International

A Tale of Two Wars: Vietnam/Afghanistan

By Clay Claiborne

In the spirit of Mark Twain, “History doesn’t repeat itself, but it rhymes.”  I offer the following combined brief history of the Vietnam and Afghan Wars:

Although the War in [Vietnam|Afghanistan] was started by the previous occupant of the Whitehouse, President [Johnson|Obama] made it his own and greatly expanded it. There were problems from the beginning. The [Diem|Karzia] regime installed by the U.S. proved to be a very corrupt one that became increasingly problematic as it lost all support among the [Vietnamese|Afghan] people. On the other hand, the [Viet Cong|Taliban], having already succeeded in it’s struggle against [French|Russian] colonialism, proved ready for a long struggle against American imperialism as well. The [Vietnam|Afghanistan] War would prove to be the [second longest| longest] in our history.

Support for the [Vietnam|Afghanistan] War, already at an all time low, fell even lower after [Daniel Ellsberg|Julian Assange] released the [Pentagon Papers|WikiLeaks Documents] that revealed much that the government had kept hidden about the war.  By the time reports came out about U.S. soldiers in [Vietnam|Afghanistan] killing civilians and collecting [ears|fingers], most people were ready to bring the troops home.

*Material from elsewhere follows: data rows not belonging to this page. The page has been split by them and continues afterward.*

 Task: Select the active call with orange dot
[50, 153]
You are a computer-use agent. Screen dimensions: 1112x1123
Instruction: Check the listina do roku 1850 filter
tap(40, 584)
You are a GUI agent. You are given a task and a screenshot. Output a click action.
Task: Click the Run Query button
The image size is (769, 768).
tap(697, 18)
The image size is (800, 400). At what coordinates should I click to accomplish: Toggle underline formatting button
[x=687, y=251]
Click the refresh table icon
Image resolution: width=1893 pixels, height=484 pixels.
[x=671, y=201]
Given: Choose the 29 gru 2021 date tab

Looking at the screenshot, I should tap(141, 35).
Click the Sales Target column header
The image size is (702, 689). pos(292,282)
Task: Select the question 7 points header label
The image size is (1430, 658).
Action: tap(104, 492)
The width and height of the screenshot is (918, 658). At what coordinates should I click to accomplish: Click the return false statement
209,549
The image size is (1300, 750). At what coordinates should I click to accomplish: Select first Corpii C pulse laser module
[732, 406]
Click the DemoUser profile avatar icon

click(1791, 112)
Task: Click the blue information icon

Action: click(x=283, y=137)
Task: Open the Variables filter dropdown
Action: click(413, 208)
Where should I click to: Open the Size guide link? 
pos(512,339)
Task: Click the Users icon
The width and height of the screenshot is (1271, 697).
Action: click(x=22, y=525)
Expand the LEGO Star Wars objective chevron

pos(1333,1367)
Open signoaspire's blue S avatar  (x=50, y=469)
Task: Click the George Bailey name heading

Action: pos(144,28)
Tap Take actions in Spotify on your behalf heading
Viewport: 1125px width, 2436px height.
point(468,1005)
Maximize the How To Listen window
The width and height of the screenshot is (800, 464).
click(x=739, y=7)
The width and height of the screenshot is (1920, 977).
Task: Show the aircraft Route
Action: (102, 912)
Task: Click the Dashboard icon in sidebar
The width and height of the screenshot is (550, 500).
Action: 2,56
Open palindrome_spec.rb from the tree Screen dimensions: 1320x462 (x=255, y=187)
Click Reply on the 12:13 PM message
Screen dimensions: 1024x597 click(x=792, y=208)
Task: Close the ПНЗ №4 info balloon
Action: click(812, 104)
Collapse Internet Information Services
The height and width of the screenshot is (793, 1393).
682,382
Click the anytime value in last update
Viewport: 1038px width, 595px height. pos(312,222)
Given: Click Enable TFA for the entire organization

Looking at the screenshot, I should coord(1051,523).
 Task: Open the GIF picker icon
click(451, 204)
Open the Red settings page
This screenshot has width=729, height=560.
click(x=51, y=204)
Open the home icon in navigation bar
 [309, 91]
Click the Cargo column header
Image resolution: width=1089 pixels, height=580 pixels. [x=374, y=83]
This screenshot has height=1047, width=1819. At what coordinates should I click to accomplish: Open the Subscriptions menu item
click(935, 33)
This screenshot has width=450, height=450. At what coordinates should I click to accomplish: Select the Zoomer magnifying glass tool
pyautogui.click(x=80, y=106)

Instead, the President expanded the war from [Vietnam|Afghanistan] into neighboring [Cambodia|Pakistan] with a series of ‘secret” [B52|drone] strikes and commanding General [William Westmoreland|David Petraeus] called for more troops to implement his strategy of [search and destroy|clear, hold & build] on the ground and still more civilians died and because of the special weapons used by the U.S. in the war, both our soldiers and the people of [Vietnam|Afghanistan] would suffer from cancer, birth defects and many other diseases caused by [Agent Orange|Depleted Uranium] for generations to come. By the time the U.S. pulled out of [Vietnam|Afghanistan], the number of young Americans to die in the war numbered over [58,000|1,445].

The first American soldier killed in the Vietnam War was Lt. Col. Pete Dewey on September 26, 1945. 58,000 Americans and millions of Vietnamese were to follow him in the next 30 years, but nine years into the war, fewer Americans had died in the Vietnam fighting than the 1,445 that have so far died in Afghanistan.